Copy out every line of the records in which "agent" can be found.

* * * * * * *

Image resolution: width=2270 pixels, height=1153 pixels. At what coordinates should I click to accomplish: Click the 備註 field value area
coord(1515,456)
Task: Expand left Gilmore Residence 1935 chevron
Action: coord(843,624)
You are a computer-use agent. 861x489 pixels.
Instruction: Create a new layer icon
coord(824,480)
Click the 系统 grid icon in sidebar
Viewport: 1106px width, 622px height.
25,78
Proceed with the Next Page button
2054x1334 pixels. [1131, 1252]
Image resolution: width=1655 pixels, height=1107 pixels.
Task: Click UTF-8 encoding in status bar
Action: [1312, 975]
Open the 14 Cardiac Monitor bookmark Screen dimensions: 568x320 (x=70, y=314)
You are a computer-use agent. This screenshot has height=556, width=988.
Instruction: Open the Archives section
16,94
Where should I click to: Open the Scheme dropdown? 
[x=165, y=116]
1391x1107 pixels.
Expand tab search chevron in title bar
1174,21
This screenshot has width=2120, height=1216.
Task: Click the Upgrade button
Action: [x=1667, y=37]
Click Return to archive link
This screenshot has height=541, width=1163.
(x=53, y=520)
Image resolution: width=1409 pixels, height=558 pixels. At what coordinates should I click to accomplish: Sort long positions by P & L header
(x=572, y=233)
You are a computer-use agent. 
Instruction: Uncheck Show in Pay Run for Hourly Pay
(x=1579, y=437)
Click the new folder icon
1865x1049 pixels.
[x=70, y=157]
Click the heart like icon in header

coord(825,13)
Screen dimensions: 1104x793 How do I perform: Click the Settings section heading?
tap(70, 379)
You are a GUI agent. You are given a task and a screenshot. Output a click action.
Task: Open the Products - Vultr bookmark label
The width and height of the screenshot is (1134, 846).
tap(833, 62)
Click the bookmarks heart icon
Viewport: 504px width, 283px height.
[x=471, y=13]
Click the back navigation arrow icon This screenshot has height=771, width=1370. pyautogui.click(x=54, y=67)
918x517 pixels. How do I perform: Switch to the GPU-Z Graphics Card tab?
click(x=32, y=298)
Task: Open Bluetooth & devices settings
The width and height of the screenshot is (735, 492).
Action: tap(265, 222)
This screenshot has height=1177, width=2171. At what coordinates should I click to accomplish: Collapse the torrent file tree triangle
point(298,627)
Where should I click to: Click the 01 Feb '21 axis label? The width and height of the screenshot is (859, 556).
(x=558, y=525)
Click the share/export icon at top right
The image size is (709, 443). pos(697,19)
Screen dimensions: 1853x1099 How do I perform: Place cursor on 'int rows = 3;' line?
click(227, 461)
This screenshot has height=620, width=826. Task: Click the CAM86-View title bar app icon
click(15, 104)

* * * * * * *

• Expected output
You are a computer-use agent. 861x489 pixels.
You are a computer-use agent. This screenshot has height=556, width=988.
You are a computer-use agent. 
You are a GUI agent. You are given a task and a screenshot. Output a click action.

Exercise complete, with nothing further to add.